Imagine you are very nearsighted, so that you can see only the region locally near you, but can observe nothing globally, far away.
Now imagine you are situated at the top of a mountain, and you want to make your way down by foot to the lowest point in the valley. But you cannot see beyond your feet, so your algorithm is simply to keep heading downhill, wherever gravity takes you fastest. You do that, and eventually, half way down the mountain, you end up at the bottom of a small oval ditch or basin, from which all paths lead up. As far as you can nearsightedly tell, you’ve reached the lowest point. But it’s a local minimum, not truly the bottom of the valley, and you’re not where you need to be.
What would be a better algorithm for someone with purely local vision? Simulated annealing, inspired by sword makers.
To make a metal sword, you have to first heat the metal until it’s hot and soft enough to shape or mold. The trouble is that when the metal subsequently cools and crystallizes, it doesn’t do so uniformly. As a result, different parts of it tend to crystallize in different orientations (each of them a small local low-energy basin), so that the entire body of the sword consists of a multitude of small crystal cells with defects between them. This makes the sword brittle. It would be much better if the metal were one giant crystal with no defects. That would be the true low-energy configuration. How to get there?

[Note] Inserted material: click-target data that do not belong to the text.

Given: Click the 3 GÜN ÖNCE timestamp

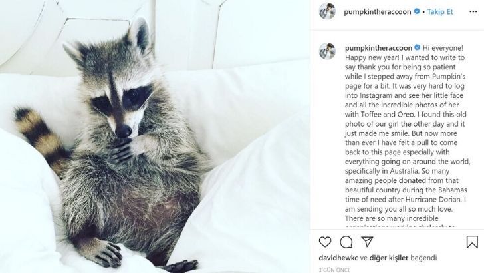Looking at the screenshot, I should 334,270.
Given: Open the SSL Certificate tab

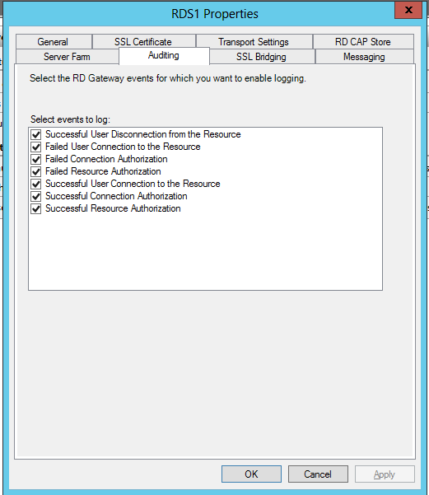Looking at the screenshot, I should coord(144,42).
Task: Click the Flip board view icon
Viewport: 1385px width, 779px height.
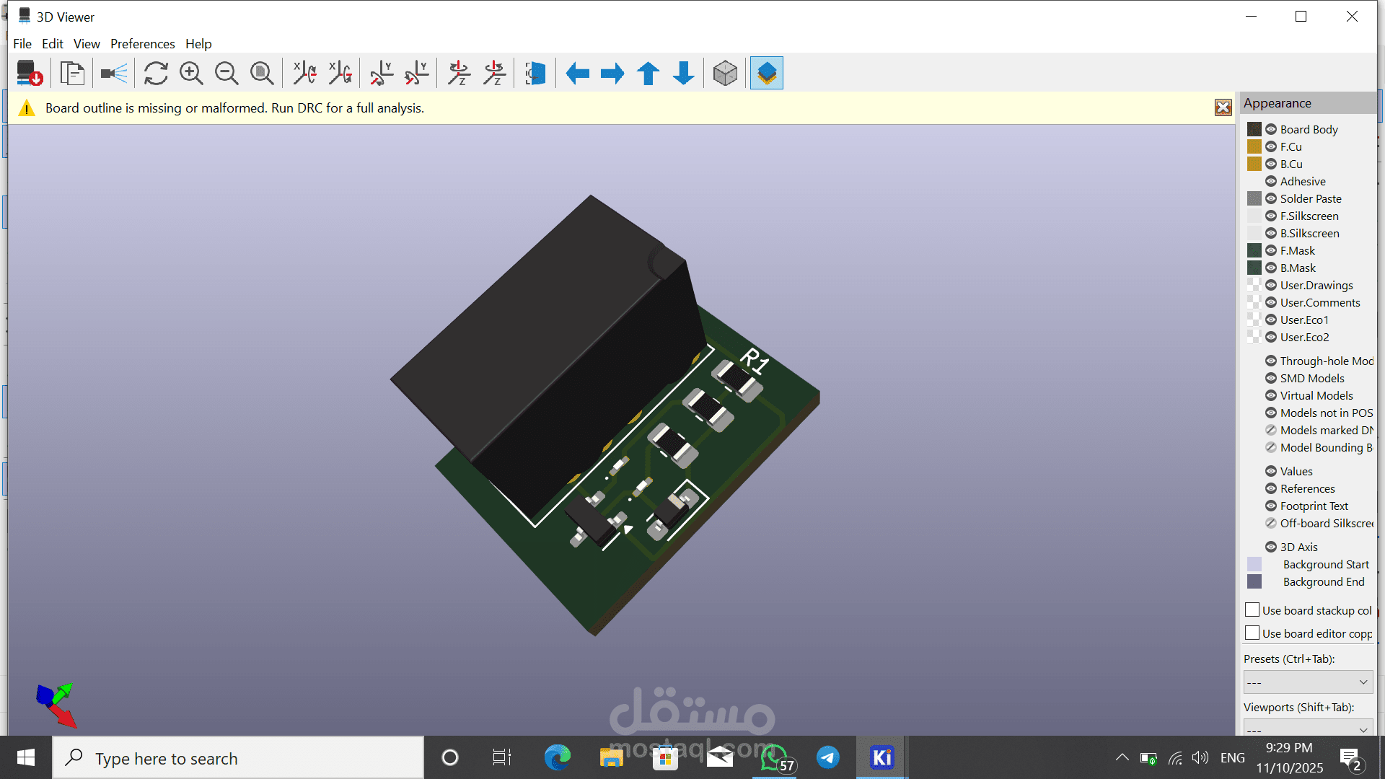Action: coord(535,73)
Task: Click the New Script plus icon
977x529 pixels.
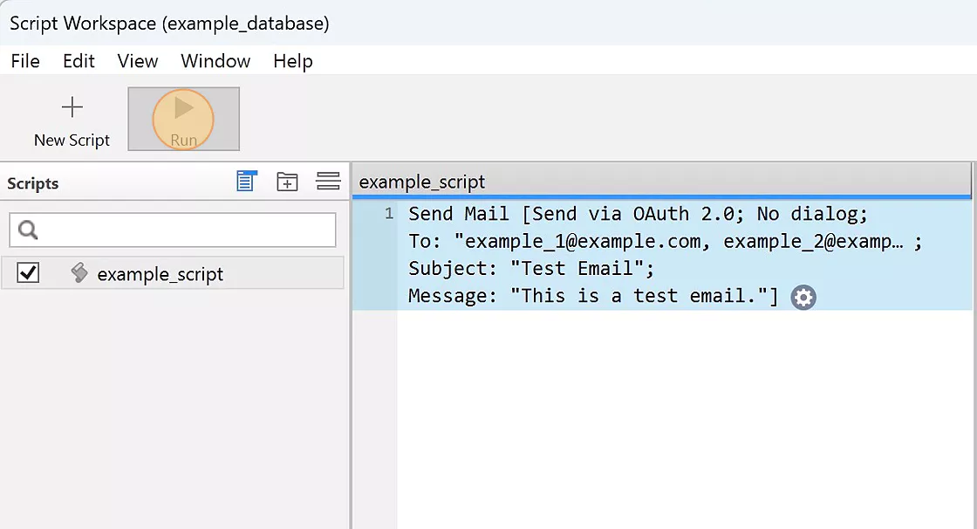Action: (72, 107)
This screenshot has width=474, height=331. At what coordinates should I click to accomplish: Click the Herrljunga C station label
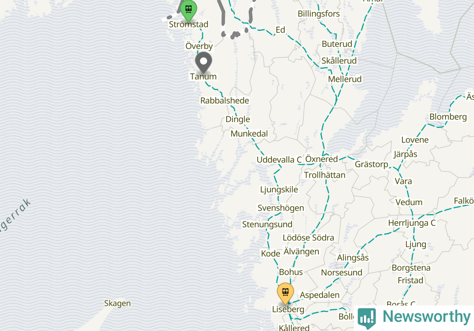click(412, 223)
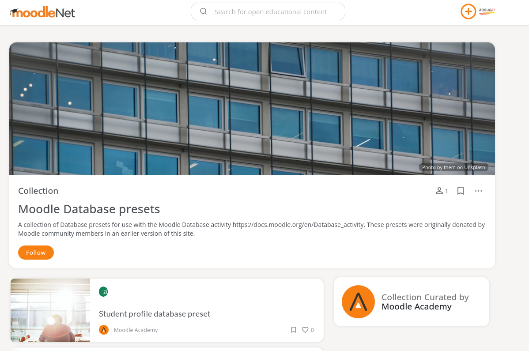Click the search magnifier icon
This screenshot has height=351, width=529.
(204, 11)
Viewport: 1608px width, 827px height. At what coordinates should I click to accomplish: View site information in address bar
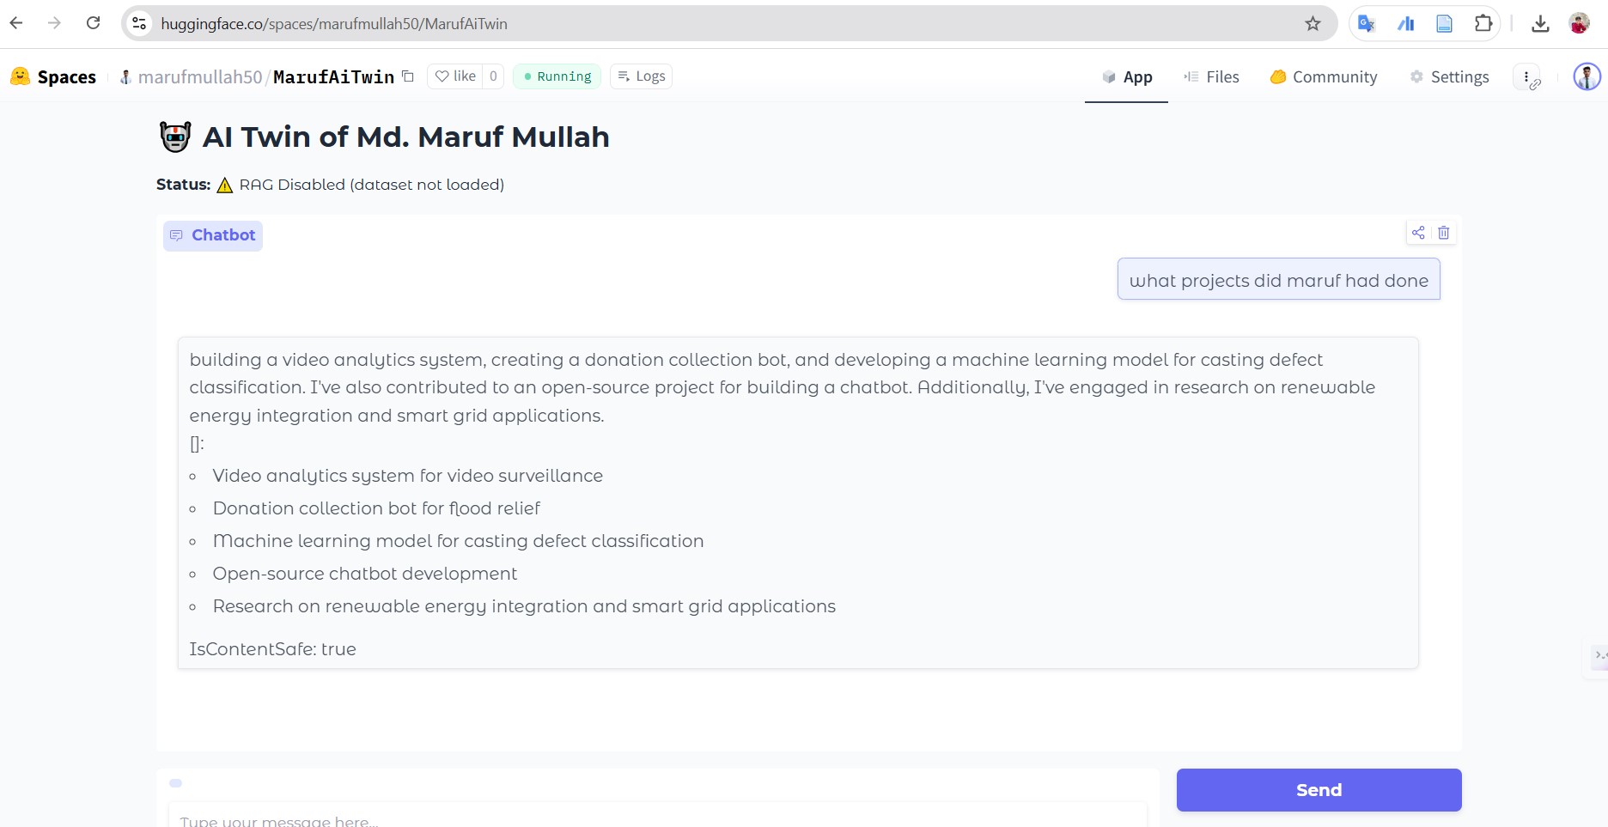tap(139, 24)
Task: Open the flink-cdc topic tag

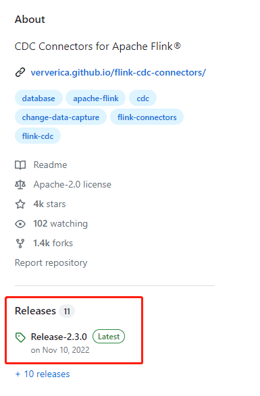Action: 38,136
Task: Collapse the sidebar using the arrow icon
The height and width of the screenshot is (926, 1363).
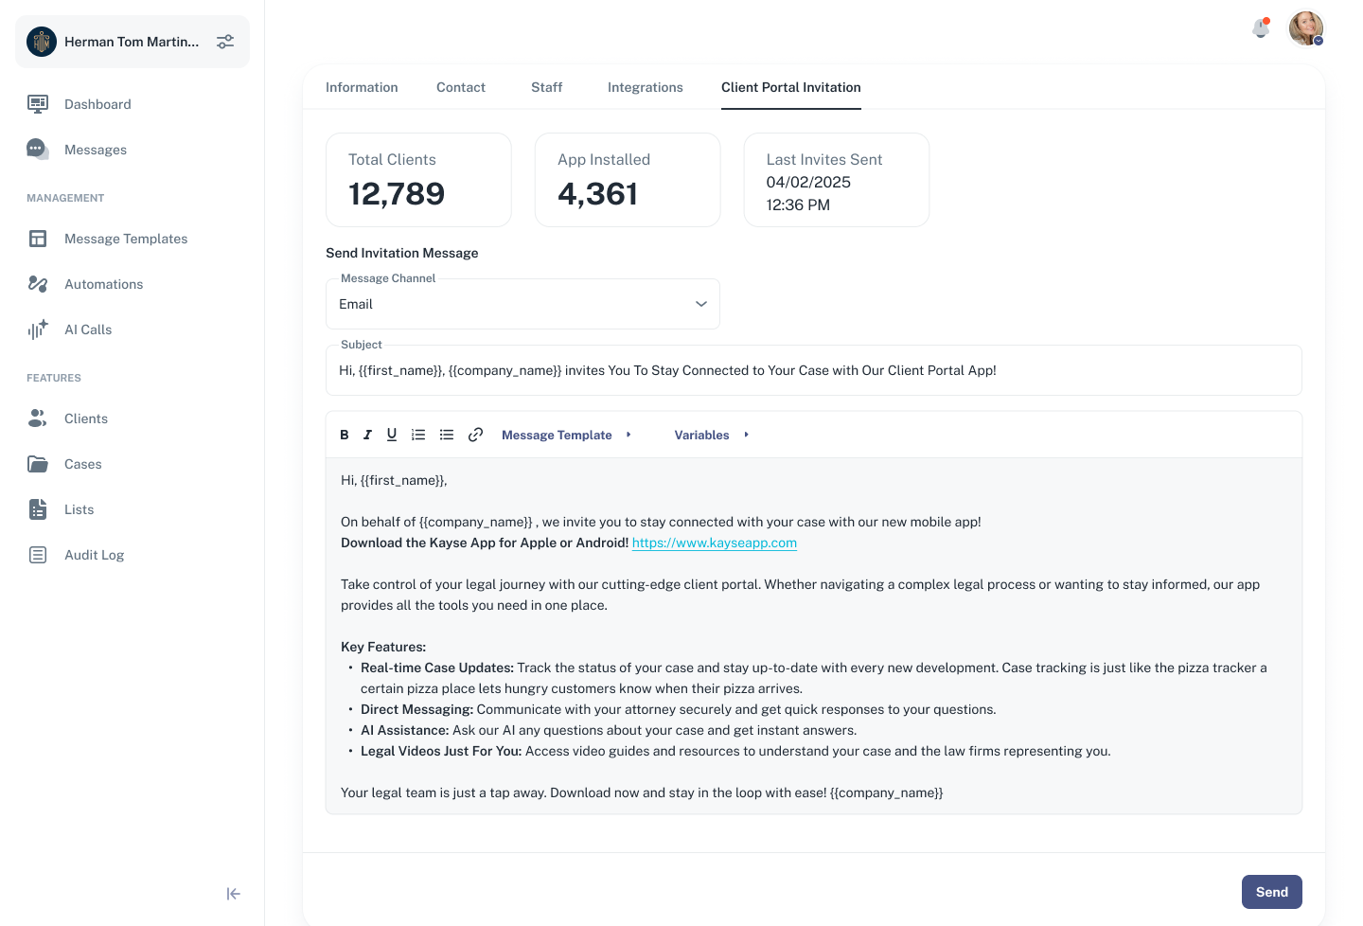Action: (233, 893)
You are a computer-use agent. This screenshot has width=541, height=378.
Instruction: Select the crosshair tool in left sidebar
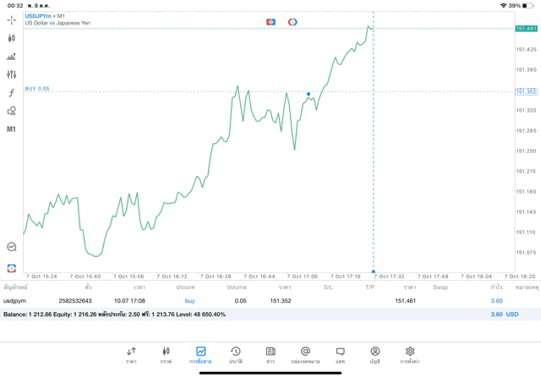tap(11, 19)
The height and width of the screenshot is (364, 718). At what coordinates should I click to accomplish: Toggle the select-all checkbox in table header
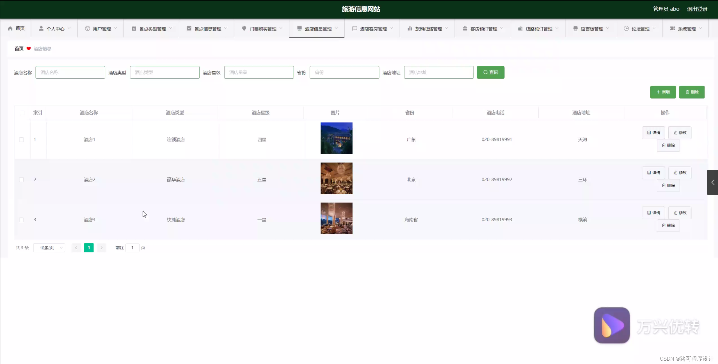point(22,113)
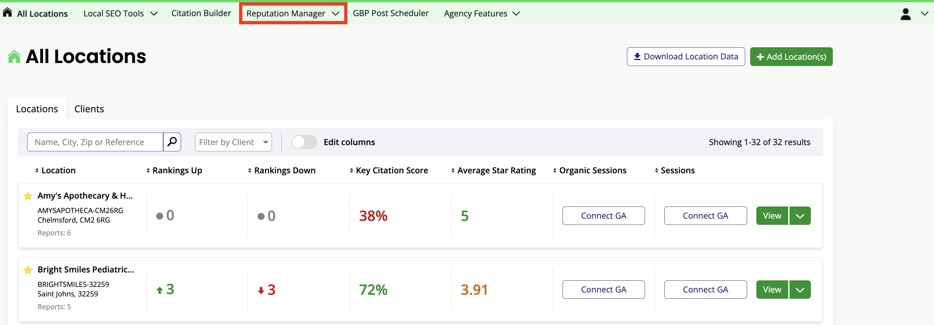Open the Reputation Manager menu

click(x=293, y=13)
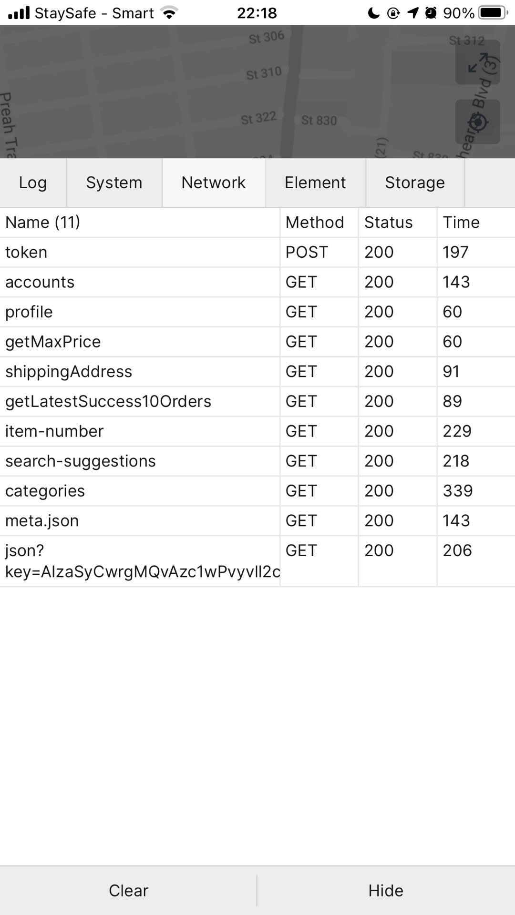Tap the location arrow status icon
The width and height of the screenshot is (515, 915).
click(412, 13)

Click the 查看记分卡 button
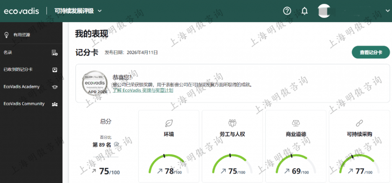(x=371, y=53)
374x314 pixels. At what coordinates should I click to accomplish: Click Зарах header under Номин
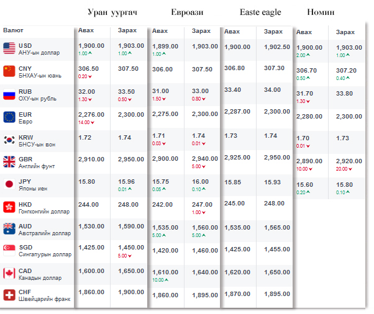pyautogui.click(x=345, y=32)
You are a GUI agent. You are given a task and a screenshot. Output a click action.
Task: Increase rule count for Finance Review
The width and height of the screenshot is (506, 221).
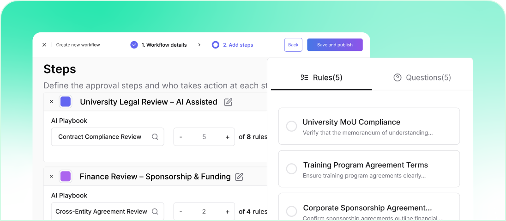click(x=228, y=211)
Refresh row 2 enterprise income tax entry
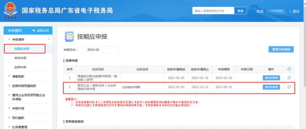 pos(289,87)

Sword makers learned how to anneal the metal, a process in which they first heat it to a high temperature and then cool it down very slowly. Throughout the slow cooling, the sword maker continually taps the metal, imparting enough energy to the individual cells so that they can jump up from their temporary basin into a higher energy state and then drop down to realign with their neighbors into a communally more stable, lower energy state. The tap paradoxically increases the energy of the cell, moving it up and out of the basin and farther away from the true valley, which is ostensibly bad; but in so doing the tap allows the cell to emerge from the basin and seek out the lower energy state.
As the metal cools, as the tapping continues, more and more of the cells align, and because the metal is cooler, the tapping is less able to disturb cells from their newer and more stable positions.
In physics and mathematics one often has to find the lowest energy or minimum state of some complicated function of many variables. For very complicated functions, that can’t be done analytically via a formula; it requires an algorithmic search. An algorithm that blindly tried to head downwards could get stuck in a local minimum and never find the global minimum.
Simulated annealing is a metaphorical kind of annealing, carried out in the algorithmic search for the minima of such complicated functions. When the descent in the simulated annealing algorithm takes you to some minimum, you sometimes take a chance and shake things up at random, in the hope that by sometimes shaking yourself out of the local minimum and temporarily moving higher, (which is not where you ultimately want to be), you may then find your way to a lower and more stable global minimum.
As time passes, the algorithm decreases the probability of the shake-up, which corresponds to the cooling of the metal.
Simulated annealing employs judicious volatility in the hope that it will be beneficial. In an impossibly complex world, we should perhaps shun temporary stability and instead be willing to tolerate a bit of volatility in order to find a greater stability thereafter.